Figure 2.1 Mechanical Diagnostic Test Rig
The vibration data of test-run #14 is used in this study. In this test, the gearbox contained a 70-
tooth driven gear and a 21-tooth pinion gear. The nominal output of the gearbox was 62.66 Nm.
The vibration data were collected by accelerometer A02 and A03 mounted on the shell of the
gearbox as shown in the following figure.
Figure 2.2 Locations of Accelerometers
12
Each data file obtained from accelerometer A02 includes 200,000 samples, which were collected
in 10 second windows with 20 kHz sampling frequency. The resolution of analog-to-digital
converter was 16-bit, which assured that the accuracy of the accelerometers was preserved. The
motor velocity was acquired using the drive motor speed vector feedback V01. The gearbox
output load was acquired from the absorption motor torque vector feedback V05. The sampling
frequencies of V01 and V05 were 1 kHz. After the vibration data collection, V01 and V05
started collecting load data. In each data file, there were 10,000 samples, which were collected
during 10 second periods with 1kHz sampling frequency. Hence, the vibration data were not
synchronized with the V01 and V05 data. The whole test took 116 hours, and there were 338
data files in total. The gearbox was run at 100% (62.66 Nm) output torque for 96 hours. Then,
the gearbox was run under varying load from file 194 to 338. The output load ramped up from
50% (31.33 Nm) to 300% (187.98 Nm) in 8 minutes, and then ramped down back to 50% again
in 8 minutes. Figure 2.3 shows the mean of the drive motor speed and gearbox output torque.
Figure 2.3 (a) Gearbox Output Torque and (b) Gearbox Input Speed
13
The gearbox input speed fluctuated in the range less than 0.06%, so the speed can be consider as
a constant. After 20 hours, the test-run #14 was shut down with five fully broken and two
partially broken teeth on the driven gear which occurred as shown in the following figure.

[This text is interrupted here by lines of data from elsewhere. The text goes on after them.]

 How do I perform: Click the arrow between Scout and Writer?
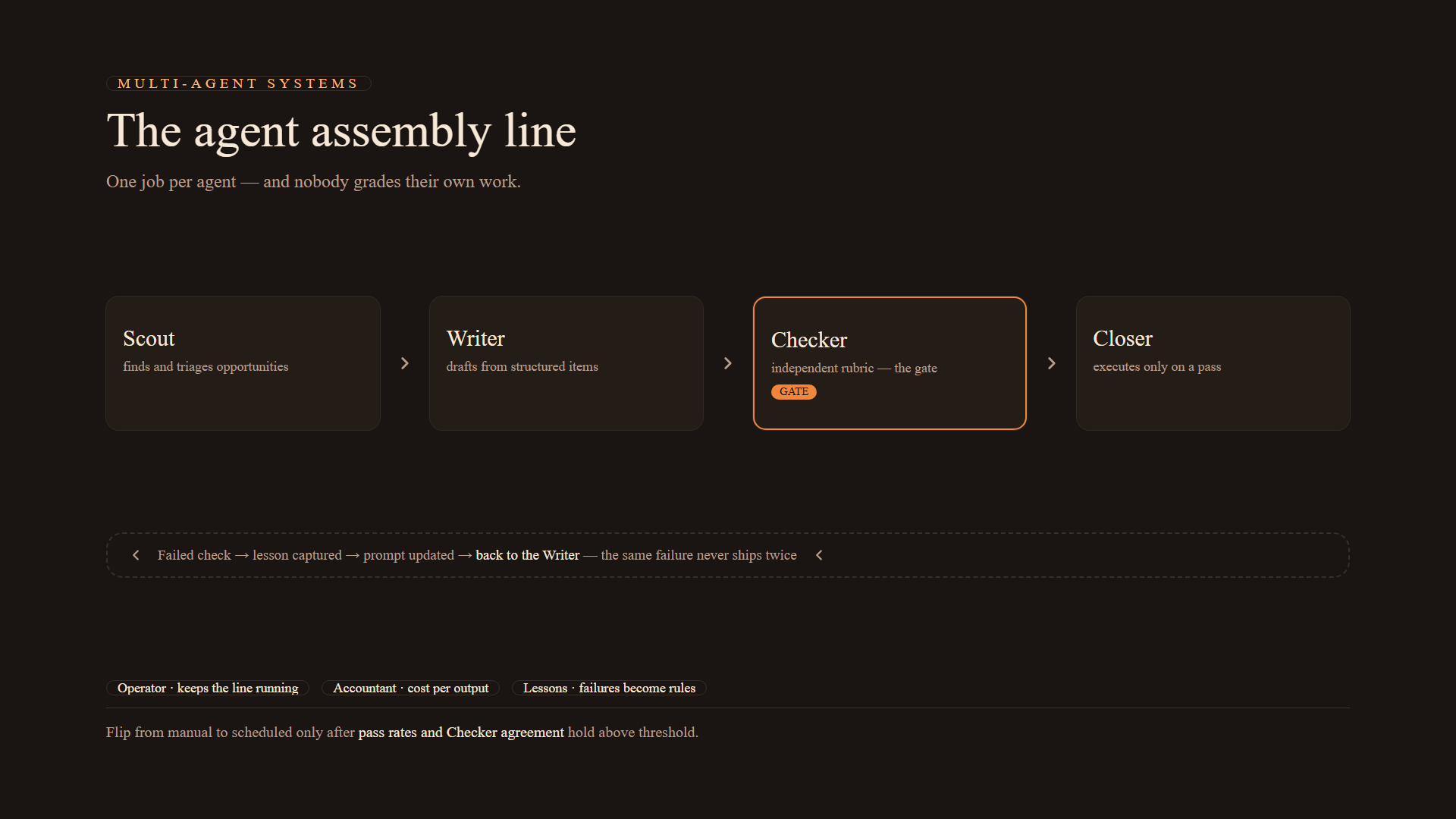[405, 363]
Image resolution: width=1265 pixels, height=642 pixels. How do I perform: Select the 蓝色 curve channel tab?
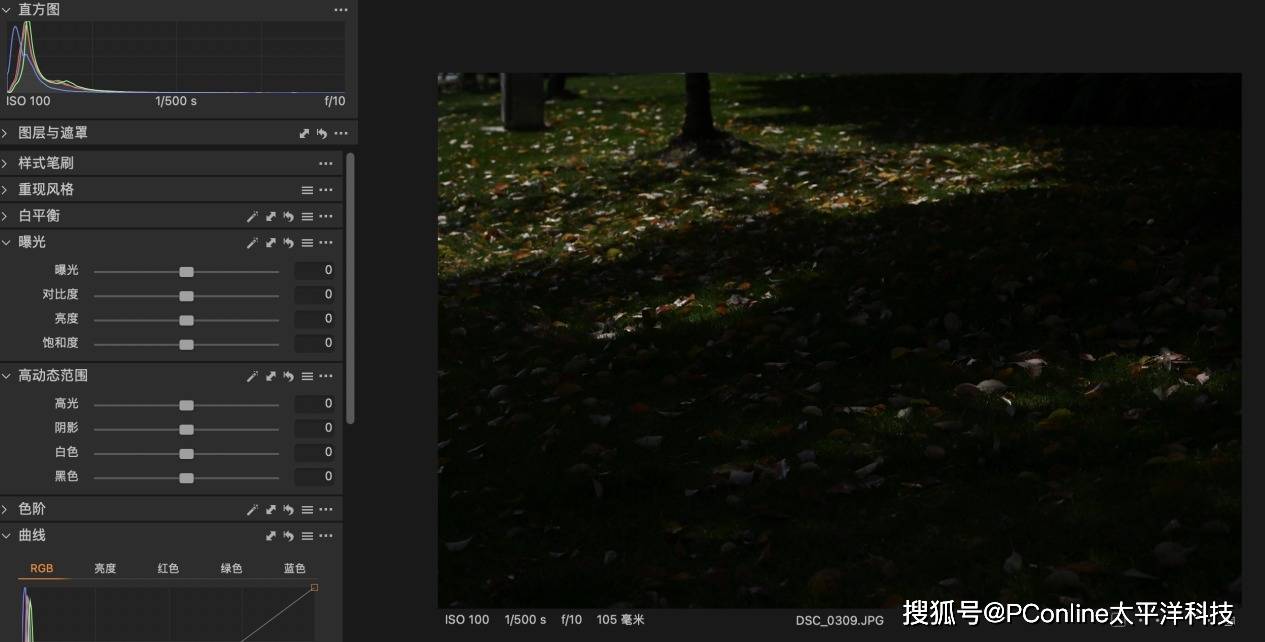click(x=294, y=568)
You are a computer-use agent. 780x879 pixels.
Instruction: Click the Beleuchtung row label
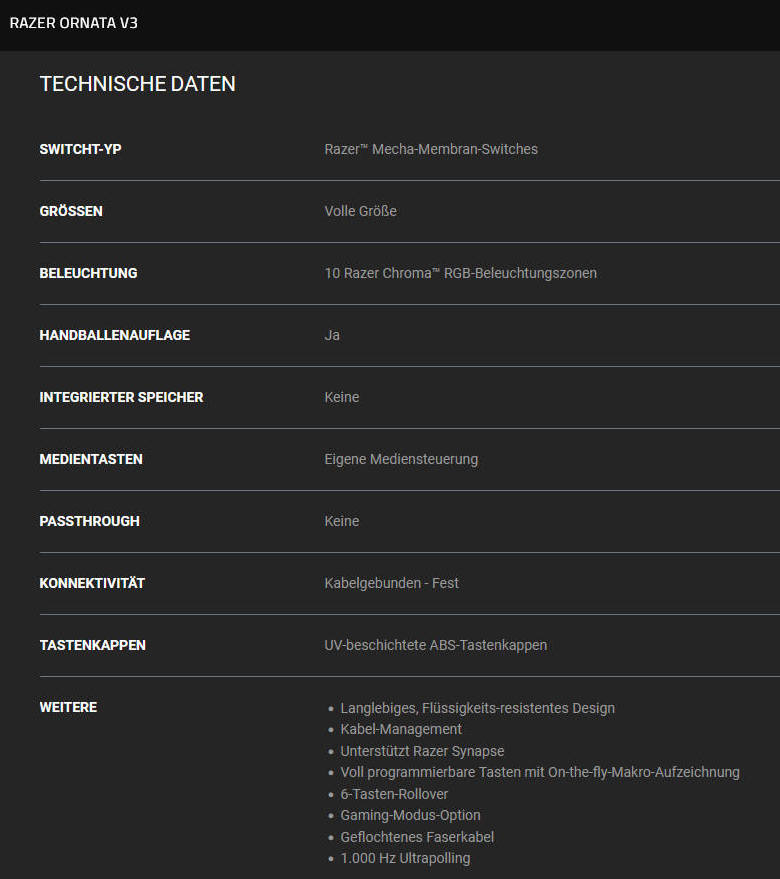[x=88, y=273]
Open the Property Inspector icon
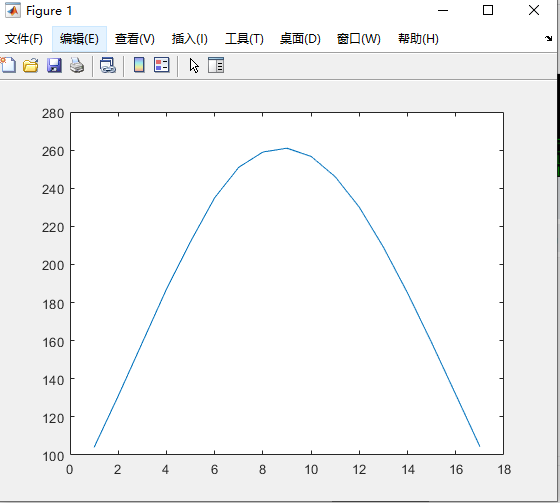 [216, 65]
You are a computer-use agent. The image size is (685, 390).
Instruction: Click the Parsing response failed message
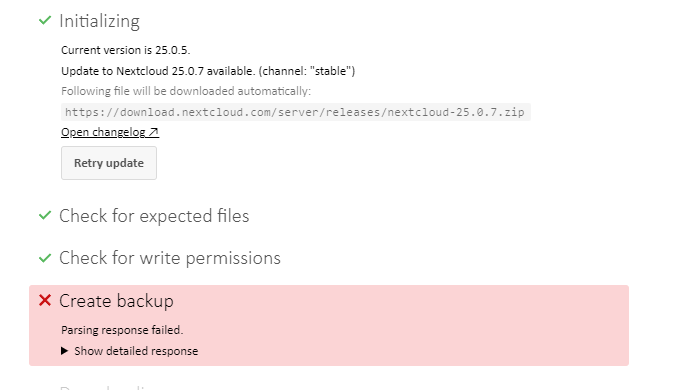(122, 330)
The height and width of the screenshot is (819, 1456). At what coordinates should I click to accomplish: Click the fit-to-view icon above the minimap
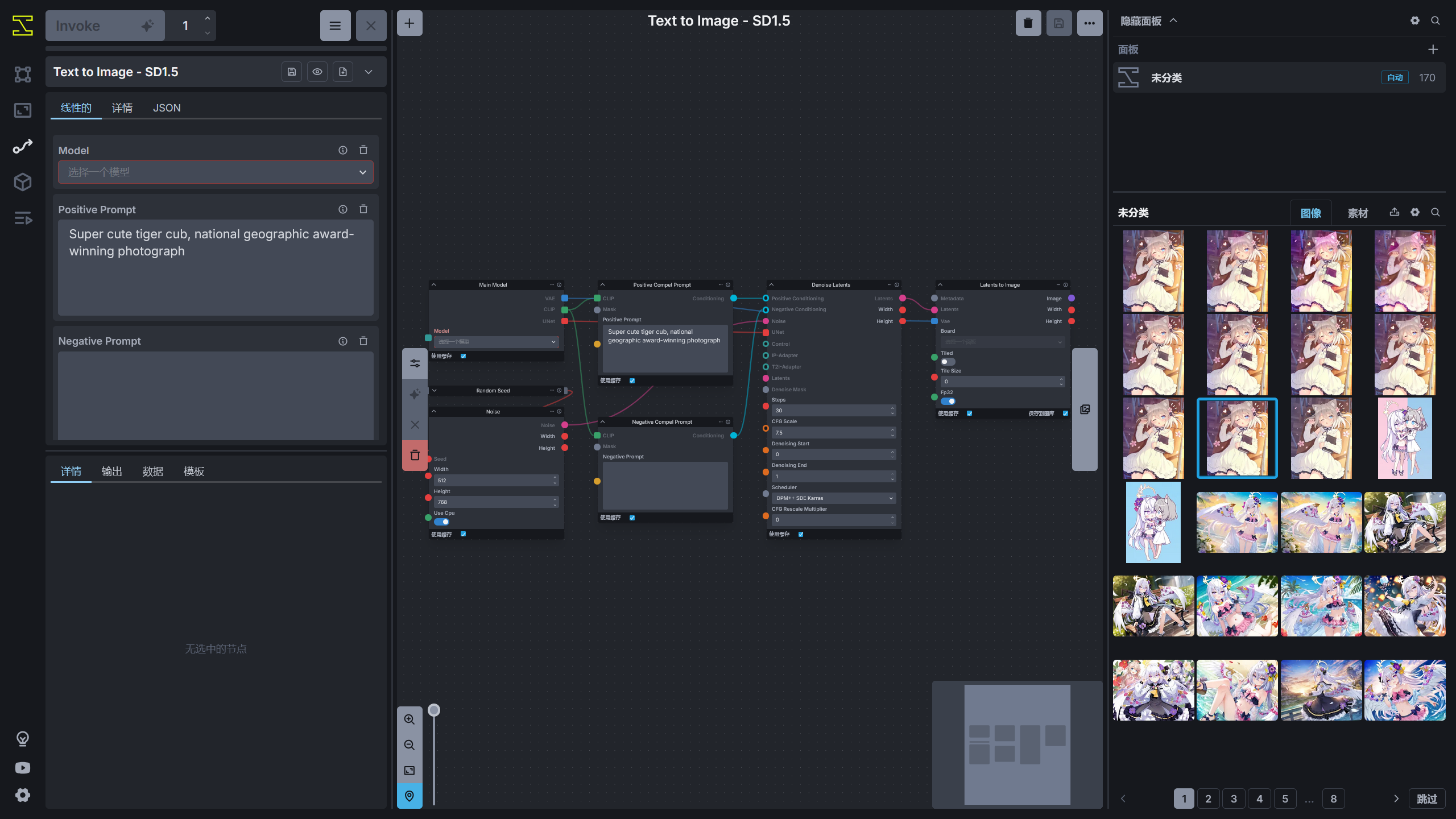409,771
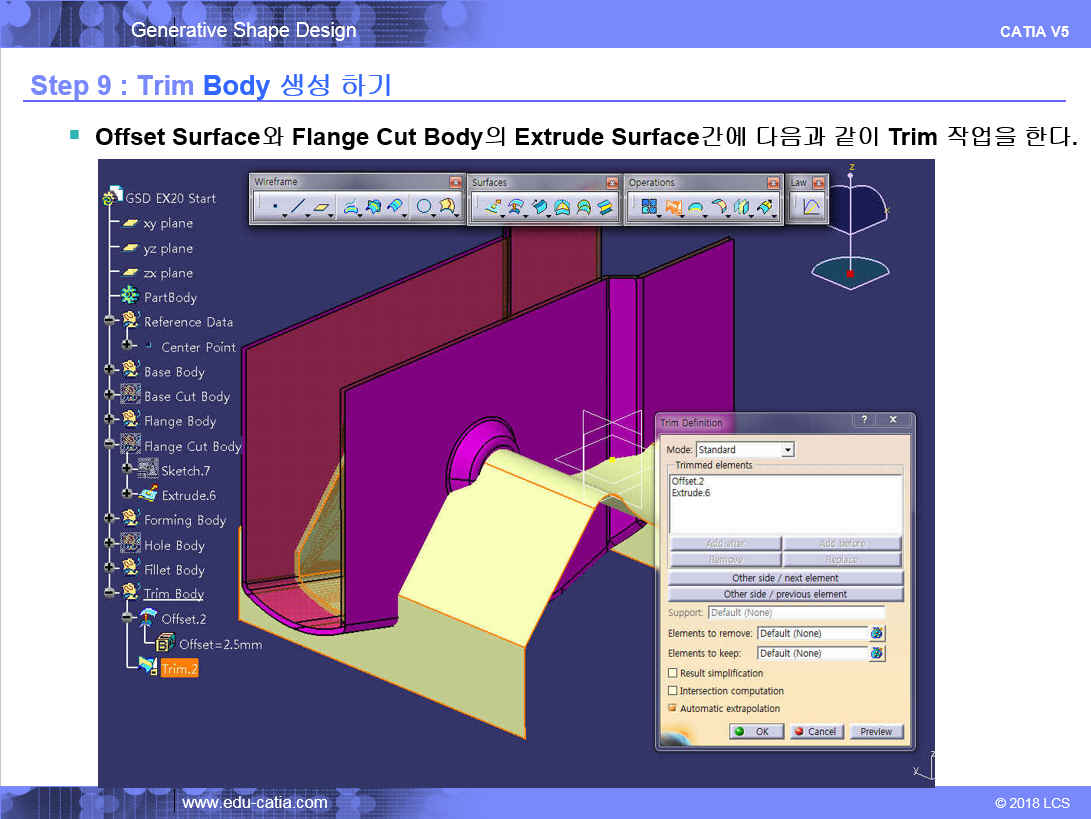Select the Point tool in Wireframe toolbar
1091x819 pixels.
274,207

Figure 2.4 Broken Teeth in Test Run #14
In this research, we considered the data files obtained under varying load condition, so the files
from 194 to 338 were analyzed except file 212 that was reported unreliable in MDTB [38] due to
some accelerometer problems. All the data files were separated into two groups. The files 194 -
246 were used to build the ARX model and the files 247 - 338 were used to detect the gearbox
failure.
We chose six data files to demonstrate our procedures. The file 283 was selected, since it was
the first file showing that the gear fault occurred. The results obtained for file 283 were
compared with the result obtained for file 254, both of these files were collected when the
gearbox was ramped up to 300% output load. Also, we chose files 259 and 288 for a comparison,
since for both of them the output load was ramped down to 100%. When the gearbox runs at a
low output load condition, the detection of gear failure is much more difficult than when the
gearbox runs at a high output load condition. For the low load condition, we compared the
14
results using the data files 261 and 290, both were collected at 50% output torque. Based on the
inspection performed after gearbox failure, the data files 254, 259, and 261 were collected when
the gearbox was in healthy state, and files 283, 288, and 290 were collected when the gearbox
was in failure state.
2.3 Time-Synchronous Averaging Algorithm and Filtered Envelope Extraction
The filtered TSA envelope is composed of the information of load variation and gear shaft
vibration due to shaft imbalance. This envelope is considered as an input for the ARX model. A
method how to extract the filtered TSA envelope from the collected vibration data is presented in
this section. First, the TSA signal is obtained and then the envelope carrying load information is
extracted from the TSA signal. Finally, a low pass filter is applied to remove the gear fault
signature from the TSA envelope.
Vibration data obtained from the gearbox represent a complex combination of information plus
noise produced by the background. Time-domain Synchronous Averaging Algorithm (TSA)
providing an average time signal of one individual gear over a large number of cycles has been
commonly used in the detection of gear faults, see e.g. McFadden [39], [40], and Dalpiaz et al.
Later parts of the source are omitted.